When Mother Nature says pumpkin picking time is happening during the heat of August instead of a cool September, we don’t argue with her. We just do it.
We grow two acres of Dream Pumpkins to brew our Pumpkin Patch Ale and Pumpkin Savior Wit. No canned pumpkins, pureed pumpkins or so-called pumpkin flavoring.
Dream pumpkins are a small, sweet variety. The kind of pumpkin you’d use to make pumpkin pie.
A big thanks to all the Rogue employees who came in to help out with the harvest. Working together, we got the job done and saw the pumpkins off on their 77-mile journey over the Coast Range to the Rogue Brewery in Newport, Oregon.
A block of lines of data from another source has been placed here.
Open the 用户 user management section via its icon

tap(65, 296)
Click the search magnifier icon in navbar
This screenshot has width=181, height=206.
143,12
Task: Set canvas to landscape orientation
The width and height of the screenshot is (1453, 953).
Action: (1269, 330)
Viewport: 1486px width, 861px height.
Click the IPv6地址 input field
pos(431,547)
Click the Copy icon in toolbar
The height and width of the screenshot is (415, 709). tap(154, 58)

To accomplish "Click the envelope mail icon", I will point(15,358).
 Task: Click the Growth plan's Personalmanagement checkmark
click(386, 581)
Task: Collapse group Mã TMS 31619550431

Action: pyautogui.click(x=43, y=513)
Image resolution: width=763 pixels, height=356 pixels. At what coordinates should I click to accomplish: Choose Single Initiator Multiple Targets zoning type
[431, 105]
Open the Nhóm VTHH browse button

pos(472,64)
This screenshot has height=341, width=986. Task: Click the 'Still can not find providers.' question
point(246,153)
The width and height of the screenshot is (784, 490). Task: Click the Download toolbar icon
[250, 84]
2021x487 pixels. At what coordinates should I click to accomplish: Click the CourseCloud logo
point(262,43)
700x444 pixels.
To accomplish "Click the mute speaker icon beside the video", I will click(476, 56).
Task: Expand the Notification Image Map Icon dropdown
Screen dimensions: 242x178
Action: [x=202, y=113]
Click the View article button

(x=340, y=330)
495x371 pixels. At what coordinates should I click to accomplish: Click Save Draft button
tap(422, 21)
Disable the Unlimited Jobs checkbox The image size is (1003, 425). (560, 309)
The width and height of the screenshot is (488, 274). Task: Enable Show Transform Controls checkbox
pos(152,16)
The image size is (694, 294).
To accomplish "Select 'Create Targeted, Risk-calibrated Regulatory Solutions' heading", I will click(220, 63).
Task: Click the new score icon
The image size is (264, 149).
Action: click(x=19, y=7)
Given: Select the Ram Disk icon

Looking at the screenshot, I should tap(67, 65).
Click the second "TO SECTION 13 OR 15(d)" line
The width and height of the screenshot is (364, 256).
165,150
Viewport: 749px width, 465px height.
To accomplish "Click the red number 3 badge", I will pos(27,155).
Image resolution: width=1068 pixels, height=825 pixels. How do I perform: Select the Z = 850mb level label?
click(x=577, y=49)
There, more Rogue employees will clean, chop and roast the pumpkins all by hand. Then, and only then, will Brewmaster John Maier start brewing new batches of pumpkin beer.
The reason you don’t see Rogue pumpkin beers in summer is because first we have to pick, clean, chop and roast our pumpkins. Using ingredients we grew ourselves means Mother Nature determines when they’re ready. When you taste the difference it makes when your pumpkin beer is made from farm fresh ingredient, you’ll know it was worth the wait.